Exactly. My experience is that large dog owners are more on top of training and management because their dog's size increases the risk of major injuries or death if the dog goes on the offensive.

But...

If I am coming up to a dog I don't know I assume, until proven otherwise, that it might be poorly trained or aggressive. And when I am assessing the risk around a certain dog, I will see more risk in a larger dog.


----------



## Thecowboysgirl (Nov 30, 2006)

My girl used to "squish" bad dogs. Before she learned to bite. One little dog ran up on her and bra ha haed in her face. She turned the other cheek and tried to walk away three times. The dog kept coming. I stupidly did nothing. (long time ago) third time the little dog snarls in her face she throws him on the ground and smooshes him with both front feet and made a very frightening sound. He peed himself but she did not bite him. Good girl.

Unfortunately, she is no longer as tolerant. At least I am way better at my part. And she will allow me to do it and stand down, IF I do my part.

There used to be some yappers that chased us in Florida and I shot them with Spray Shield and they scattered, it worked like a charm---its 10 bucks and it saved their lives because that was with my old male who thought little dogs might just be little critters. Between his prey drive and her temper, shooting them with the Spray Shield was a no brainer. 

These days I am SUPER proactive.

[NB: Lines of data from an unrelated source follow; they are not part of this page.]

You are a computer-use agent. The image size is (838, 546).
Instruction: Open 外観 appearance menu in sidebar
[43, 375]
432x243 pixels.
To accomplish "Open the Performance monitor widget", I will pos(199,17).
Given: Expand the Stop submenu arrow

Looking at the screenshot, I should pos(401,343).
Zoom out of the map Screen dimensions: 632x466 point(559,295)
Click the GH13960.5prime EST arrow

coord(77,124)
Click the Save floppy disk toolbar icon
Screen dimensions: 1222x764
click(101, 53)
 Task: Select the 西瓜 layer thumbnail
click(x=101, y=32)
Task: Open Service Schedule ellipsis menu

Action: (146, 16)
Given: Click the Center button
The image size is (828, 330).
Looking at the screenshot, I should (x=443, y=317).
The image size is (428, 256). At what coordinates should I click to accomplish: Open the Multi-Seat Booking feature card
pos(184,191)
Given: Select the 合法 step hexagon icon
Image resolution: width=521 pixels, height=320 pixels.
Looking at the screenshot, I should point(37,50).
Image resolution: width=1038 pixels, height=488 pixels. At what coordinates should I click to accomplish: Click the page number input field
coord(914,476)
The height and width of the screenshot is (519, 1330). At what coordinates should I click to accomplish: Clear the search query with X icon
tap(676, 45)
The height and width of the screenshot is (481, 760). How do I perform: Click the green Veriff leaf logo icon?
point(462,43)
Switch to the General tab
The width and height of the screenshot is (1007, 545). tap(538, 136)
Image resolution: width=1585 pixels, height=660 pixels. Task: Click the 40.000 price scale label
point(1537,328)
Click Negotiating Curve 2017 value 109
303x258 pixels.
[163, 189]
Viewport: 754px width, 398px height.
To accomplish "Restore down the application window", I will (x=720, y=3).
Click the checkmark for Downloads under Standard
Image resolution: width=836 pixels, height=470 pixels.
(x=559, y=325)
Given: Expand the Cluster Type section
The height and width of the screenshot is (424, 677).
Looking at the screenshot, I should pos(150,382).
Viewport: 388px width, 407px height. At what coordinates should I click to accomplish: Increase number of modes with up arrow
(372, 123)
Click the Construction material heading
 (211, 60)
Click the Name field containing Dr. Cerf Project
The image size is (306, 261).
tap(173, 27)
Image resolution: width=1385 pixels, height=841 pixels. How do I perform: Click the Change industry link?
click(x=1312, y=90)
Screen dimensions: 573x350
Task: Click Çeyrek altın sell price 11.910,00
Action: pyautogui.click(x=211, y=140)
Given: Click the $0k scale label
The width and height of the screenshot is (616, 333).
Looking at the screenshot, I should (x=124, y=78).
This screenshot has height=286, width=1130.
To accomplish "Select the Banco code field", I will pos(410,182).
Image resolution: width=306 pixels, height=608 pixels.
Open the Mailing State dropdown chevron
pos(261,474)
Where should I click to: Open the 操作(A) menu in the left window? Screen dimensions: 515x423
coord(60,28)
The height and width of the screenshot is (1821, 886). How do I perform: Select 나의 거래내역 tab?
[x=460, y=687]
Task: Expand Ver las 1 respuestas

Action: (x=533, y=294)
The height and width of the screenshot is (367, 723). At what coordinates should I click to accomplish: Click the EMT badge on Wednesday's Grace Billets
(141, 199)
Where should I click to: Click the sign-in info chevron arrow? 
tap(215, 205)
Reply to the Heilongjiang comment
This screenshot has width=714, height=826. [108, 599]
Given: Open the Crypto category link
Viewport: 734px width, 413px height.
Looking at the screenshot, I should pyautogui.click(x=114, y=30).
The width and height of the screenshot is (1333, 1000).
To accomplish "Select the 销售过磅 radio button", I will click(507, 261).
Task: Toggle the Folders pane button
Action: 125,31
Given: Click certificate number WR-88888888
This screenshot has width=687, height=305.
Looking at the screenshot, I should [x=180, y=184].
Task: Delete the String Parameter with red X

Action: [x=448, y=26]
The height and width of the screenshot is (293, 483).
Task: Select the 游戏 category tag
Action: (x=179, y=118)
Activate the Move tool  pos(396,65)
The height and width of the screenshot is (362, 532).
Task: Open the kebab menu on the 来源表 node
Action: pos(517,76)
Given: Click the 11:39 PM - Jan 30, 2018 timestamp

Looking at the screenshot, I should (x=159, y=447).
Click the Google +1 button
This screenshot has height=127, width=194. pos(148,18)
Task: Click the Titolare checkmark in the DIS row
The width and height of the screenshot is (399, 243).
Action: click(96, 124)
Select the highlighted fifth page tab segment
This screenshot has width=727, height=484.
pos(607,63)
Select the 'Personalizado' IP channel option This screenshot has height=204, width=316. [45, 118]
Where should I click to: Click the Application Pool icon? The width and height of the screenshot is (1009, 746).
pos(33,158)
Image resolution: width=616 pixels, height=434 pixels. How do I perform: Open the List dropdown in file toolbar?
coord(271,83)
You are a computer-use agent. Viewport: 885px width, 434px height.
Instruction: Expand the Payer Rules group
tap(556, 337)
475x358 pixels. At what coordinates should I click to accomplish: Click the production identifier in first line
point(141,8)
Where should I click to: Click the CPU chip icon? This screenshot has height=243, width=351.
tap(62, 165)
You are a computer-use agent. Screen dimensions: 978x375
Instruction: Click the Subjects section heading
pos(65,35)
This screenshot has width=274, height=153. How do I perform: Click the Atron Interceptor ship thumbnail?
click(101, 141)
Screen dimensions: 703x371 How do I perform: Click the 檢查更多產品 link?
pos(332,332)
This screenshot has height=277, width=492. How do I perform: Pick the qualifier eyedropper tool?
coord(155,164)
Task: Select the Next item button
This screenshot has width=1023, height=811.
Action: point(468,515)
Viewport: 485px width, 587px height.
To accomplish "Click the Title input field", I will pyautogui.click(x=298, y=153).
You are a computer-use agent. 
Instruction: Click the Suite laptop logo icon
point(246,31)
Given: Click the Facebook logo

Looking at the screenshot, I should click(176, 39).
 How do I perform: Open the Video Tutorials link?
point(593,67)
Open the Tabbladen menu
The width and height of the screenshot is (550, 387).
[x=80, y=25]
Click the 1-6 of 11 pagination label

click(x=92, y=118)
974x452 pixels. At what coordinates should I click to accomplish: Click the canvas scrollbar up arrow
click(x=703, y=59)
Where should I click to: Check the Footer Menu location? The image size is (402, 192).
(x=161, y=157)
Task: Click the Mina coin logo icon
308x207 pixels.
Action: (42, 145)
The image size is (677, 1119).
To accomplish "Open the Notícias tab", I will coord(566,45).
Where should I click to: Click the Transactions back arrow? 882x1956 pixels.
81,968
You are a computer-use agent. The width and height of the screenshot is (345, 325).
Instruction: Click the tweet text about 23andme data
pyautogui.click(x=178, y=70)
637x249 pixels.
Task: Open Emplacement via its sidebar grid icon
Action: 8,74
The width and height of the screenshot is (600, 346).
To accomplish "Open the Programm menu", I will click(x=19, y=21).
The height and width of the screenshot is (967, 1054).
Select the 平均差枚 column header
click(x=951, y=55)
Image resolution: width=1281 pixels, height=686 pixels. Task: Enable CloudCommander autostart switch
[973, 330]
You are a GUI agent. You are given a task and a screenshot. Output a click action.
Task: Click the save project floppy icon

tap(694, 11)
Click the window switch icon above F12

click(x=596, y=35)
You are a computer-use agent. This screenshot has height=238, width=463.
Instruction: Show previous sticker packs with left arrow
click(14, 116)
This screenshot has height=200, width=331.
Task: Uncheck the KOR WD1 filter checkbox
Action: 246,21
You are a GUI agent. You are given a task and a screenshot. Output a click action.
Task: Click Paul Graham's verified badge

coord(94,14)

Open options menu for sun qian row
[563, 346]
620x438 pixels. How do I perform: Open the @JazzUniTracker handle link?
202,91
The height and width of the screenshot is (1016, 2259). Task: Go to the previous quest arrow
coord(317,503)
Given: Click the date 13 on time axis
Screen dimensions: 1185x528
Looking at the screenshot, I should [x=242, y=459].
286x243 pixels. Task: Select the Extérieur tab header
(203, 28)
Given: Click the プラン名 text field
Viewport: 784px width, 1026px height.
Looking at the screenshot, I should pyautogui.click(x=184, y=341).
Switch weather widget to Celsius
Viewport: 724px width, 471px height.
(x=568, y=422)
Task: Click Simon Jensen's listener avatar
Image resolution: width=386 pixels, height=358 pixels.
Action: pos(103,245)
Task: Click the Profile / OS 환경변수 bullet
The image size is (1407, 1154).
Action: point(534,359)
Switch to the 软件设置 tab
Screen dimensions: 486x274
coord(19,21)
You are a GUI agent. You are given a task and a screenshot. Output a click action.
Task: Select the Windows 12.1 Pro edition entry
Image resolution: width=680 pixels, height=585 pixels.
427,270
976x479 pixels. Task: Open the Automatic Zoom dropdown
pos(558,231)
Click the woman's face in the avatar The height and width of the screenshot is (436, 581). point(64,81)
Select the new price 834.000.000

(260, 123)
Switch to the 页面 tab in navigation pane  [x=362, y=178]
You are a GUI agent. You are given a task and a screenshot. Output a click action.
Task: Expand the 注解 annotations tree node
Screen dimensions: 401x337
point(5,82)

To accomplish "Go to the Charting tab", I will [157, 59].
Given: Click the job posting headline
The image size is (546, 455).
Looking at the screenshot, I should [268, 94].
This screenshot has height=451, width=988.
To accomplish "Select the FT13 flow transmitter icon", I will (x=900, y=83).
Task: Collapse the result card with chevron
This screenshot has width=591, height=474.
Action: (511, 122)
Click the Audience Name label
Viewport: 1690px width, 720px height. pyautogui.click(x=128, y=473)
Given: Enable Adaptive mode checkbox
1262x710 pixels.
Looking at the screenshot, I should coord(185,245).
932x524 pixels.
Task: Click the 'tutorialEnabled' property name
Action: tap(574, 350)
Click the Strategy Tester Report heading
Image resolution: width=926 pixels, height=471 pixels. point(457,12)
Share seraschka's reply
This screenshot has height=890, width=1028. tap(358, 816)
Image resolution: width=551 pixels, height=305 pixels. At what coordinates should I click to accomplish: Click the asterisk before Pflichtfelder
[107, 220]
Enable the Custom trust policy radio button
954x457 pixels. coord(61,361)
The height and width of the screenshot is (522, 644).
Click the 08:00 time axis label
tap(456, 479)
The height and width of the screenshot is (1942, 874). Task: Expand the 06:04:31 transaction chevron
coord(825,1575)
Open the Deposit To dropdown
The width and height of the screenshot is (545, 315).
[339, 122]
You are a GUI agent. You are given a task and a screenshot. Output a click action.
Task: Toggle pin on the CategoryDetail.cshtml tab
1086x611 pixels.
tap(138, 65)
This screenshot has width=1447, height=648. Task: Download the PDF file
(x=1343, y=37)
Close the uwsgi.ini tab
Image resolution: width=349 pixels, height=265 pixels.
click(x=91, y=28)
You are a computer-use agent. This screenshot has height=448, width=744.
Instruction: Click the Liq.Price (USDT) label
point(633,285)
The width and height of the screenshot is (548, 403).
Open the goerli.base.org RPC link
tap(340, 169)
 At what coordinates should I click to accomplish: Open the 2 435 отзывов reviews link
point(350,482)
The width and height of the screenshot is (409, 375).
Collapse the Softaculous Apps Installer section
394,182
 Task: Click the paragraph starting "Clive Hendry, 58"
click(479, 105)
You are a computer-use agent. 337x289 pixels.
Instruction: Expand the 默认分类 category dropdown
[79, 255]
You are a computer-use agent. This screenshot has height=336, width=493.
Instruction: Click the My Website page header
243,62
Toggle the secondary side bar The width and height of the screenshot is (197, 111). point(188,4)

I believe my young male is one who would be hard to push to harm another dog, especially a small one, but no sense taking chances.


----------



## Sunsilver (Apr 8, 2014)

LOL! One of the GSD's I used to have was super fast. The neighbour's mixed breed GSD couldn't keep up with her, as she ran circles around him. 

He waited until she ran out of steam, then knocked her down and sat on her! It was all in play, so I LMAO to see another dog get the better of her...


----------



## Thecowboysgirl (Nov 30, 2006)

Here you go OP

https://www.chewy.com/petsafe-spray...M_qLj6S0ptykAr_kpWouoaAuFr8P8HAQ&gclsrc=aw.ds

The picture on the package is ironically a lady protecting a yapper from a golden I think. But I have had good success with this against yappers. If the owners freak out just yell it's only citronella. Doesn't hurt the little poopsie


----------



## carmspack (Feb 2, 2011)

Kyrielle -- lizard brains aside - big dog little dog all carry teeny weeny tiny winy bacteria which can infect and kill.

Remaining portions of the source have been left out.